Created attachment 13806 [details] patch with mistakes fixed there were a couple of mistakes (typo-like) in the previous patch. They're fixed in this patch.
Comment on attachment 13806 [details] patch with mistakes fixed review- for the same reasons mentioned in comment #7
Created attachment 13807 [details] patch 3 : addressing Darin's concerns Ok. I made changes you suggested. I also applied the same technique to EqualIgnoringCase. As for non-BMP charcters with case distinctions, there are two groups excluding 'language tagging characters' (at U+10xxxx) nobody is likely to use. One is Deseret alphabet and the other is Mathematical symbols. http://www.unicode.org/charts/PDF/U10400.pdf http://www.unicode.org/charts/PDF/U1D400.pdf
Comment on attachment 13807 [details] patch 3 : addressing Darin's concerns asking for review. Sorry I didn't read your review comment when uploading my 2nd patch.

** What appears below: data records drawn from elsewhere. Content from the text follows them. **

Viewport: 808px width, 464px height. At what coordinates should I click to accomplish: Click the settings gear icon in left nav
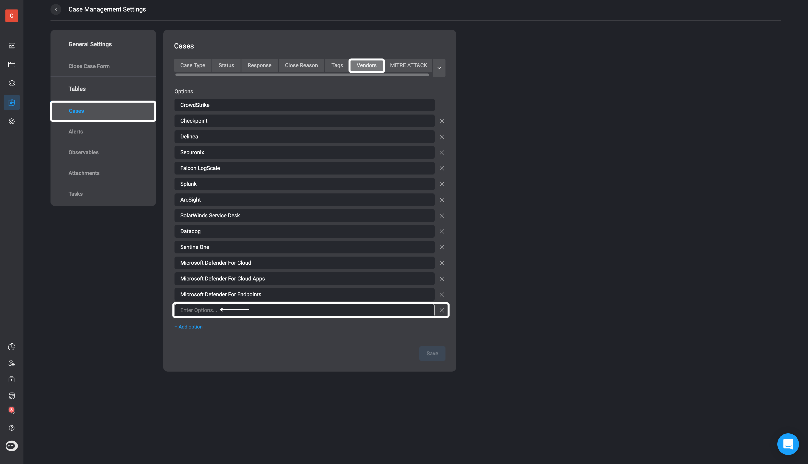tap(12, 121)
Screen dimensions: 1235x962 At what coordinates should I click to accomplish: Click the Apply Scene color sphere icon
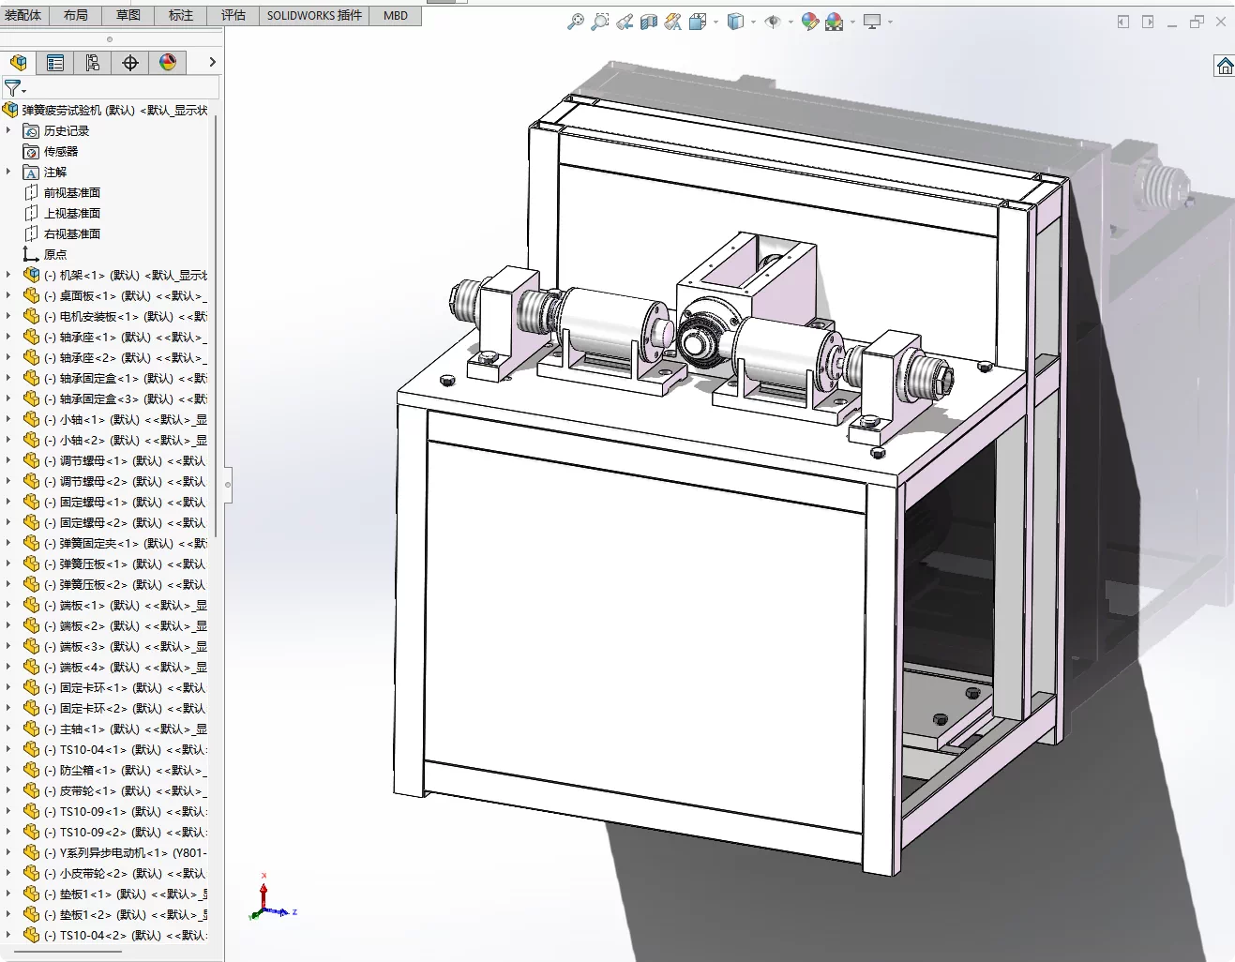[x=835, y=21]
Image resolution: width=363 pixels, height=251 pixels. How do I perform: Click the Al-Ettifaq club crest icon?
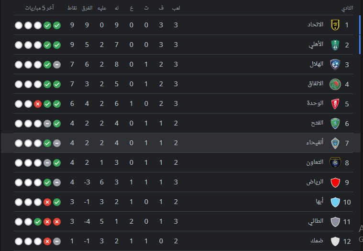(x=335, y=84)
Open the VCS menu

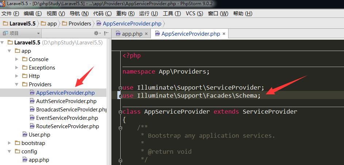[x=194, y=13]
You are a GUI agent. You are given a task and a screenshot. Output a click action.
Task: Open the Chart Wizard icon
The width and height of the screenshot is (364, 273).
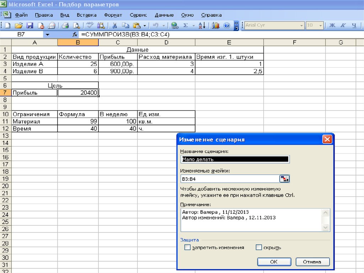215,25
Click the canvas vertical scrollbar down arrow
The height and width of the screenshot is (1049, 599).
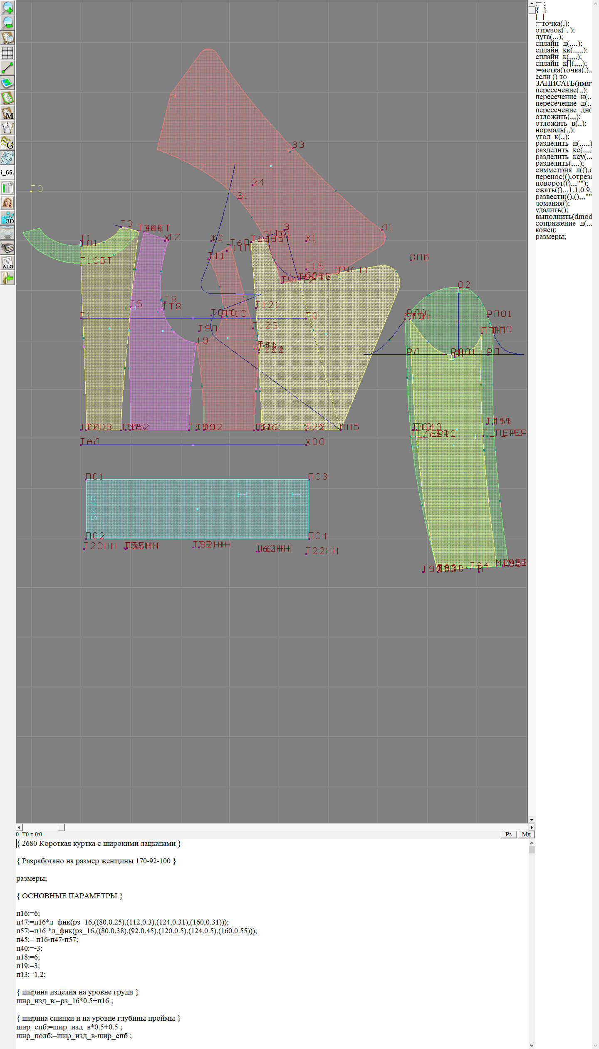pyautogui.click(x=532, y=820)
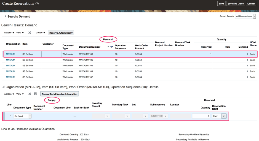Click the reserved Quantity input field
Viewport: 259px width, 141px height.
(x=201, y=116)

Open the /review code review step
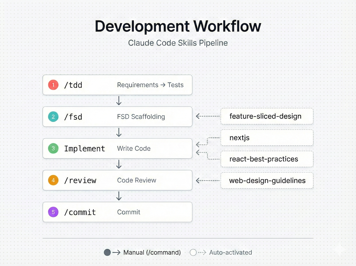[x=117, y=180]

BTW, is the second argument for equalIgnoringCase(const StringImple*, const char*) only ASCII or can it be Latin-1 or whatever locale-dependent encoding? In that case, we need to check its 'ASCIIness' as well.
(In reply to comment #5) Thank you for your comments. I also stand corrected about ICU's islower. > The other is "is lowercase ASCII". There are lots of places that need this > operation. I believe that if you look at the clients of StringImpl::isLower > you'll see that "is all lowercase ASCII" is what almost all those clients want. > So we might want to rename it. There's no reason to use the more-general much > slower "is lowercase" operation. I'm well aware that there are numerous cases in web browsers where we need fast ASCII-only lowercasing and case-insensitive comparison/match. (BTW, it needs to be noted that assuming all-ASCII on call-sites are *incorrect* in some cases.) That being said, I agree that we may as well have a separate API for an ASCII-only string : isLowerASCII > Now as to the misuse of <ctype.h>, it's true, there's a lot of code that calls > <ctype.h> and expects non-standard behavior of returning false for non-ASCII > characters. We should fix all of that code. Not just StringImpl::isLower. Yes. bug 12830 is one of them.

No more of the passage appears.